# Kettlebell training



## Odin (Jul 20, 2007)

How many of you that train in mma use kettlebells for strength training?

how have you found them as a training tool?

Heres a link with some exercises for you to try.

http://www.grapplearts.com/Kettlebell-MMA-Training.htm


----------



## HKphooey (Jul 20, 2007)

Thanks,

I aslo post a few links a while back....

http://www.martialtalk.com/forum/showthread.php?t=34889&highlight=kettlebell


----------



## Drac (Jul 20, 2007)

I keep getting information sent to the house...They look good and I understand the concept of kettlebells versus regular dumbells, but the kettlebell stuff is EXPENSIVE...


----------



## Odin (Jul 20, 2007)

Im at present trying to convince my gym to get some...the ones at my MMA gym are always being used.

Has anyone tried out any of the sledgehammer stuff?

what did you think of it?


----------



## PictonMA (Jul 20, 2007)

I've been looking at buying some kettlebells but as mentioned they are very expensive and the shipping charges are also a killer.
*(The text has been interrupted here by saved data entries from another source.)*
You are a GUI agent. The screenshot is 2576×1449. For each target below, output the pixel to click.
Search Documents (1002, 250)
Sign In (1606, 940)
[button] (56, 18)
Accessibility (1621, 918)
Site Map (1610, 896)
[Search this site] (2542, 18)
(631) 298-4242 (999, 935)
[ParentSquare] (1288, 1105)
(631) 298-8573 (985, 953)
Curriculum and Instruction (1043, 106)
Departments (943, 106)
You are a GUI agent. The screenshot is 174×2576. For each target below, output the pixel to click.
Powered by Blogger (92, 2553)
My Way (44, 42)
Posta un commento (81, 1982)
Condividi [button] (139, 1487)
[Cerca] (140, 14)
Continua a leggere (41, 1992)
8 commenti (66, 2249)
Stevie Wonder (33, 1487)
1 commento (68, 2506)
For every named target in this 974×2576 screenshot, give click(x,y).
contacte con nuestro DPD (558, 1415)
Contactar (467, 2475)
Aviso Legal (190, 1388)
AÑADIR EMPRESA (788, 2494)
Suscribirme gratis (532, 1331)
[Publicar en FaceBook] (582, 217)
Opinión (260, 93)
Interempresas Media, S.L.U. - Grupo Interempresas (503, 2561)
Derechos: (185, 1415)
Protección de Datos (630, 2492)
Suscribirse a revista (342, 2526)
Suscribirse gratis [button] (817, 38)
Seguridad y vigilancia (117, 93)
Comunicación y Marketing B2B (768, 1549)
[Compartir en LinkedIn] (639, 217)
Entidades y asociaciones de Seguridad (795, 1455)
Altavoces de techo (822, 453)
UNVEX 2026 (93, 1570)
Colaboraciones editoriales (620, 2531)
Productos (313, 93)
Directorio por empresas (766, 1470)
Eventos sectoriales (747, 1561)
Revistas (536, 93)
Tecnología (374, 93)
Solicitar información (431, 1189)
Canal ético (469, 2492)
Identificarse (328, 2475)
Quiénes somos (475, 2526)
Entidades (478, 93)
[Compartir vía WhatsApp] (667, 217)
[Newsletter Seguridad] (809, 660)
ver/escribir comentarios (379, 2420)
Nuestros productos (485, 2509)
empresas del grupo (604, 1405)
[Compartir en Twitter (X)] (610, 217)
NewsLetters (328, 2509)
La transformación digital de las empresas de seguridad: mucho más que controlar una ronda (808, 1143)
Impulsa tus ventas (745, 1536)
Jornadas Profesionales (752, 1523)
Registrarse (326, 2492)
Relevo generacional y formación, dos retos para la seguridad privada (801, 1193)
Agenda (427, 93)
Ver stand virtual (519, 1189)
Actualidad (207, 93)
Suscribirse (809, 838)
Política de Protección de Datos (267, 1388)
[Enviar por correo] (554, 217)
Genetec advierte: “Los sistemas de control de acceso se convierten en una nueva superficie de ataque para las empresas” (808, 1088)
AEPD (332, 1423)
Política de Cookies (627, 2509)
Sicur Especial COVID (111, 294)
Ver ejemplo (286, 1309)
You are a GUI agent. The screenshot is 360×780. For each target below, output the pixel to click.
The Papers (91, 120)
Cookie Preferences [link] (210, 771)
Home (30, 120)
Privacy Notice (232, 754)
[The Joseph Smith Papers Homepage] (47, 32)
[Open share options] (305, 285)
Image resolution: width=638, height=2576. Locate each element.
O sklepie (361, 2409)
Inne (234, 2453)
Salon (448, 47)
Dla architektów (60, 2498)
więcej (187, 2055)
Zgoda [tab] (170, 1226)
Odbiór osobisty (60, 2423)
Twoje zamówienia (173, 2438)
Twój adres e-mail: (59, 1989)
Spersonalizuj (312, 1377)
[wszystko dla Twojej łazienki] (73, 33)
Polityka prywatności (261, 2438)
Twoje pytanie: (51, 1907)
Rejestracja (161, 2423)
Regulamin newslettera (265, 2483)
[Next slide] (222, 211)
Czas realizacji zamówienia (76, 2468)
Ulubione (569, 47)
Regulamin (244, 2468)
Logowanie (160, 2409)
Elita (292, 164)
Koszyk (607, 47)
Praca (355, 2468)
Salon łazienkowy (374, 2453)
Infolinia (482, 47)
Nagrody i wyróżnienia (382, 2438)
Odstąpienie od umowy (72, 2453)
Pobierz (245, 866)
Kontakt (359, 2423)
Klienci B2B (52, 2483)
I've got a bunch of sledgehammer and tractor tire drills that I do on Wednesday's as part of my strength and conditioning training.  I started out with a light sledgehammer (8lbs) but have moved up to a 16lb one, it's hardcore.


----------



## Brian R. VanCise (Jul 20, 2007)

I love kettlebell training but everyone is very right in that they are incredibly expensive.  A good friend of mine is the local expert per se in Michigan.  He trains with all the best guys and is a martial artist as well.
Here is his website: http://extremeathletictraining.com/default.aspx


----------



## Marvin (Jul 21, 2007)

I think kettlebells are a nice addition or switch for your work outs. And they are very pricey. Once in a while you can find a set on ebay and pick them up there.  Some (not all) kettlebell drills can be done with dumbbells tho'.



Brian R. VanCise said:


> I love kettlebell training but everyone is very right in that they are incredibly expensive. A good friend of mine is the local expert per se in Michigan. He trains with all the best guys and is a martial artist as well.
> Here is his website: http://extremeathletictraining.com/default.aspx


Man, Ken is a monster!!! I haven't seen him in years!!!


----------



## tahuti (Jul 21, 2007)

Kettlebell vs dumbell is ongoing debate. Nothing special, just a bit different exercise. You don't find certified dumbell instructor, why kettlebell needs one? Kettlebells are nice addition, but price/space is problem. Homemade weight equipment look for kettlebells: http://www.angelfire.com/ny5/shenandoah/Grunt/Isotonic.html


----------



## Brian Jones (Jul 21, 2007)

I like the kettlebells.  Yes, they are expensive, but it's not like you need to buy new ones every week.  And the size and weight distribution do make them quite a bit different then barbells.

Brian Jones


----------